Failure Prediction in the Internet of Things due to Memory Exhaustion

Mohammad Rafiuzzaman, Julien Gascon-Samson, Karthik Pattabiraman, and Sathish Gopalakrishnan, Proceedings of the ACM/SIGAPP International Conference on Applied Computing (SAC), 2019. Dependable, Adaptive, Distributed Systems (DADS) Track. (Acceptance Rate: 27.5%) [ PDF | Talk ]
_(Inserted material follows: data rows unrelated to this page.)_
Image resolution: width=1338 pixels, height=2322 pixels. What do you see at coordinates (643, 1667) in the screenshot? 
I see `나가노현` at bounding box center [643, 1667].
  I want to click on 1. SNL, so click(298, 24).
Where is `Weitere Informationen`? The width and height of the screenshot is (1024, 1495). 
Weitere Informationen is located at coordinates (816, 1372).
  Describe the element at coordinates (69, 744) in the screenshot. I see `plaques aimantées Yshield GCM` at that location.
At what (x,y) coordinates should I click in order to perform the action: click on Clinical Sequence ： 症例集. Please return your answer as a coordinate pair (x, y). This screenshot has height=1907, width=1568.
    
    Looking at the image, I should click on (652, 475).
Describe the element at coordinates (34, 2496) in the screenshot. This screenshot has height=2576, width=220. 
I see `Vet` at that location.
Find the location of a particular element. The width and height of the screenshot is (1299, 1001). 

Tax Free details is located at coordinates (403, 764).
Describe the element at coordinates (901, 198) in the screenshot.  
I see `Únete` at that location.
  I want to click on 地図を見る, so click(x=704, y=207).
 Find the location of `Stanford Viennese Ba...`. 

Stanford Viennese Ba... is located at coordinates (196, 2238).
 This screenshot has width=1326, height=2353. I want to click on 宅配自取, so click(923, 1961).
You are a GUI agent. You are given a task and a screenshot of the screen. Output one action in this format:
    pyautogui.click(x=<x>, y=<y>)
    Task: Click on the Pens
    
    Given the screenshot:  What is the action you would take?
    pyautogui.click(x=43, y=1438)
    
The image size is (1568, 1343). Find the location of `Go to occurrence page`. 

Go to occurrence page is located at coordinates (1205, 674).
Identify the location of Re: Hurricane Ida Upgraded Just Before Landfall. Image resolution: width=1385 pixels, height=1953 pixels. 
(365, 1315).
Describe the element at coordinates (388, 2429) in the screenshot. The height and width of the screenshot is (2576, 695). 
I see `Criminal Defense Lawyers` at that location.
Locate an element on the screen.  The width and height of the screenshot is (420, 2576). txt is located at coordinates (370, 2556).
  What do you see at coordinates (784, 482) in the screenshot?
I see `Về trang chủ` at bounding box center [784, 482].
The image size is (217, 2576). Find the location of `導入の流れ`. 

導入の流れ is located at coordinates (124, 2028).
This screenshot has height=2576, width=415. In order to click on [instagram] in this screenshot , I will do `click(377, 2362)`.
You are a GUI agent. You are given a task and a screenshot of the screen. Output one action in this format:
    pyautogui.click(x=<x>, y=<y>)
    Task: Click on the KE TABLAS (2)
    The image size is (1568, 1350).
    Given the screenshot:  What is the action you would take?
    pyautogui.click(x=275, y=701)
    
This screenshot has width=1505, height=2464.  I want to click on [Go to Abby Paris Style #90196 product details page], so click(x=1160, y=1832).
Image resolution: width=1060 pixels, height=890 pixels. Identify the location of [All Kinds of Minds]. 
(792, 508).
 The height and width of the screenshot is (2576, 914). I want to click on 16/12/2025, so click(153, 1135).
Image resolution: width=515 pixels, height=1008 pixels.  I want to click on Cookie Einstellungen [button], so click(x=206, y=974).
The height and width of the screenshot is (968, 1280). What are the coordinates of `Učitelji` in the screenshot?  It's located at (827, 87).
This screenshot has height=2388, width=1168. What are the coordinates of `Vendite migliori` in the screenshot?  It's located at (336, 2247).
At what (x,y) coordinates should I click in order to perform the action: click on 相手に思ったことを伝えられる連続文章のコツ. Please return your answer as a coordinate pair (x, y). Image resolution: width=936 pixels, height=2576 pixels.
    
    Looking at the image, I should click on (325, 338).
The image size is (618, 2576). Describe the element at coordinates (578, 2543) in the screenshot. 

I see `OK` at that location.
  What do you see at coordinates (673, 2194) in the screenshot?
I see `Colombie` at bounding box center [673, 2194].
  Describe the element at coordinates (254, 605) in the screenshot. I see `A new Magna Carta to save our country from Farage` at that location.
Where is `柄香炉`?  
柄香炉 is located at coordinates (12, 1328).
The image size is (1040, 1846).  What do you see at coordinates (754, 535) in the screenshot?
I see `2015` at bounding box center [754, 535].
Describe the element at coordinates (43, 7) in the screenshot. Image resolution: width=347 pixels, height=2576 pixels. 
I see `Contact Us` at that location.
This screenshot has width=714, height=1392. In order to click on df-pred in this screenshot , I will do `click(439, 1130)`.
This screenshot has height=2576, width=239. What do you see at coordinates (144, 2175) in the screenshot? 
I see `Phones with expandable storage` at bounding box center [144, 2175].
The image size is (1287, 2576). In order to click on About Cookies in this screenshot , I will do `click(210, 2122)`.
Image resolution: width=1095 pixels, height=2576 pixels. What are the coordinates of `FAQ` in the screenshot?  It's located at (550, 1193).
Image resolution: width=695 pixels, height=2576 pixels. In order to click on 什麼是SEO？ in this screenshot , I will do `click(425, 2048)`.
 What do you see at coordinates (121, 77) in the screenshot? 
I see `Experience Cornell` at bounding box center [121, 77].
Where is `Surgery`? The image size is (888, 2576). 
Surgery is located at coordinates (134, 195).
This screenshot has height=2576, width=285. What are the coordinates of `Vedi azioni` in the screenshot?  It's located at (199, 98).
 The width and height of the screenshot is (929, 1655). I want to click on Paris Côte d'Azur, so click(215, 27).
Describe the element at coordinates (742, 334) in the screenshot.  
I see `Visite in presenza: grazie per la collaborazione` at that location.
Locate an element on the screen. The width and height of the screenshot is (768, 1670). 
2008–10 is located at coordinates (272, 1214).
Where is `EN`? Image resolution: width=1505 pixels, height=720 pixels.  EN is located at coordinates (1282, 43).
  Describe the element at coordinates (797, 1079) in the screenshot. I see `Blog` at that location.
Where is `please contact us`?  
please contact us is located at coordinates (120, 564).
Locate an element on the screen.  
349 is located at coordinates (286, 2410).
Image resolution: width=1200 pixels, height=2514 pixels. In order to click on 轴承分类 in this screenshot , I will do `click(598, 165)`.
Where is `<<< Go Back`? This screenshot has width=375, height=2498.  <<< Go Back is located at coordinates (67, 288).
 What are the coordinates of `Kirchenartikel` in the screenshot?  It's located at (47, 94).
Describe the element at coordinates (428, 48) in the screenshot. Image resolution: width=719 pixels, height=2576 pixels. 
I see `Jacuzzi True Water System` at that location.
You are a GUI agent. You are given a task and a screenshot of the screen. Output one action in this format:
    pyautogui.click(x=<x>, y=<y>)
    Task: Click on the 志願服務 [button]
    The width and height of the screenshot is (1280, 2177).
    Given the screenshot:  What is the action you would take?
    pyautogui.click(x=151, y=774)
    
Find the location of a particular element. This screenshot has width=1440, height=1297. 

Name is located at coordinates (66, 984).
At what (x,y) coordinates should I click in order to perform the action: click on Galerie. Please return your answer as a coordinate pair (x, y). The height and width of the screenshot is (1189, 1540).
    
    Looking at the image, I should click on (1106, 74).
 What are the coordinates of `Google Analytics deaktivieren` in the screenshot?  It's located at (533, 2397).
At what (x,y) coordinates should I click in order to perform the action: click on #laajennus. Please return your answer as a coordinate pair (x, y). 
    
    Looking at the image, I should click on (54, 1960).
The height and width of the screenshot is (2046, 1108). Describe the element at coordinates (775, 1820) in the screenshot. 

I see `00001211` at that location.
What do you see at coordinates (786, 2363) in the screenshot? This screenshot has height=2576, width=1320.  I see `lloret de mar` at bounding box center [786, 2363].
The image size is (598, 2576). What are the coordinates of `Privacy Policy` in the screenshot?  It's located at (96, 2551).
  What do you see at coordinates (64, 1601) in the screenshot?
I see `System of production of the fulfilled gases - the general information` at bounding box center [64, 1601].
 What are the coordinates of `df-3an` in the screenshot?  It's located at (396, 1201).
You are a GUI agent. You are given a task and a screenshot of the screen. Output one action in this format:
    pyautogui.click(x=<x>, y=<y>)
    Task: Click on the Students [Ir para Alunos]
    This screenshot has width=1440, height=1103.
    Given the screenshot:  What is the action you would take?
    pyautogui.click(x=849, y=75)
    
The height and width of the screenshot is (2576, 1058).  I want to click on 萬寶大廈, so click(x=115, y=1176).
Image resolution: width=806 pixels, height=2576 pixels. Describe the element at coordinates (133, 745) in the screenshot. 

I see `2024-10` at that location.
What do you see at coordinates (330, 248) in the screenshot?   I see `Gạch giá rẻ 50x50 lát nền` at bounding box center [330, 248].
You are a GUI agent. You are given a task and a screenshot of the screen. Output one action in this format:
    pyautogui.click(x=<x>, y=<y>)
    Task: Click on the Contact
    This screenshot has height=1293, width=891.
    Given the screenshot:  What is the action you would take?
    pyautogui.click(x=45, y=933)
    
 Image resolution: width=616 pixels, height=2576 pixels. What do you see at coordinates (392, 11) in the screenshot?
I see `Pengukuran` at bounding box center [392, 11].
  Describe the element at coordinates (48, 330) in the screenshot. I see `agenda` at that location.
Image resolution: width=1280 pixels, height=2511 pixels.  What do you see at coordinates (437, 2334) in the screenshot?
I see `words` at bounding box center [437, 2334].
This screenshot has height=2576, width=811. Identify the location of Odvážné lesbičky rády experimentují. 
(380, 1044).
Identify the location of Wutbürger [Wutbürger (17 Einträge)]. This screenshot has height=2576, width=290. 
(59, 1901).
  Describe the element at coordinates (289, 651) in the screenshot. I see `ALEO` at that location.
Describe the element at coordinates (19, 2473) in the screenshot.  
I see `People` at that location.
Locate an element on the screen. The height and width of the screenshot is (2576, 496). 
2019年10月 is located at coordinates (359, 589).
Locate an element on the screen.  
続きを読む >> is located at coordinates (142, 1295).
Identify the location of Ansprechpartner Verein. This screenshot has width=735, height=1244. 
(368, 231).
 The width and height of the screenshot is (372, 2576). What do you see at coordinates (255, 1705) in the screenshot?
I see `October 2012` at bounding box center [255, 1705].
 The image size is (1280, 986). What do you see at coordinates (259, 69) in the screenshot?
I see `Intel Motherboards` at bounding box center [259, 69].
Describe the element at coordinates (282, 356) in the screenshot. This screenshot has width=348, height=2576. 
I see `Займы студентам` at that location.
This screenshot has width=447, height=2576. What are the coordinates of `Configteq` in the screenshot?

Abstract: We present a technique to predict memory exhaustion failures in devices being built for the modern Internet of Things (IoT). These devices can run general purpose applications on the network edge for local data processing for minimizing latency, bandwidth and infrastructure costs, and addressing data safety and privacy concerns. However, being not optimized for all devices, such applications could result in sudden and unexpected memory exhaustion failures because of the limited available memory of those IoT devices. Proactive failure prediction techniques are therefore needed to detect the onset of such failures with sufficient lead time for adaptation of the application or its safe termination. Our memory failure prediction technique for applications running on IoT devices uses k-Nearest Neighbor (kNN) based machine learning models. We have validated our technique using two third-party applications and a real-world IoT simulation application on two different IoT platforms and on an Amazon EC2 t2.micro instance for both single and multi-tenancy use cases. Our results indicate that our technique significantly outperforms simpler threshold-based techniques: in our test applications, with 180 seconds of lead time, failures were accurately predicted with 88% recall at 74% precision for a single application failure and 76% recall at 71% precision for multi-tenancy failure.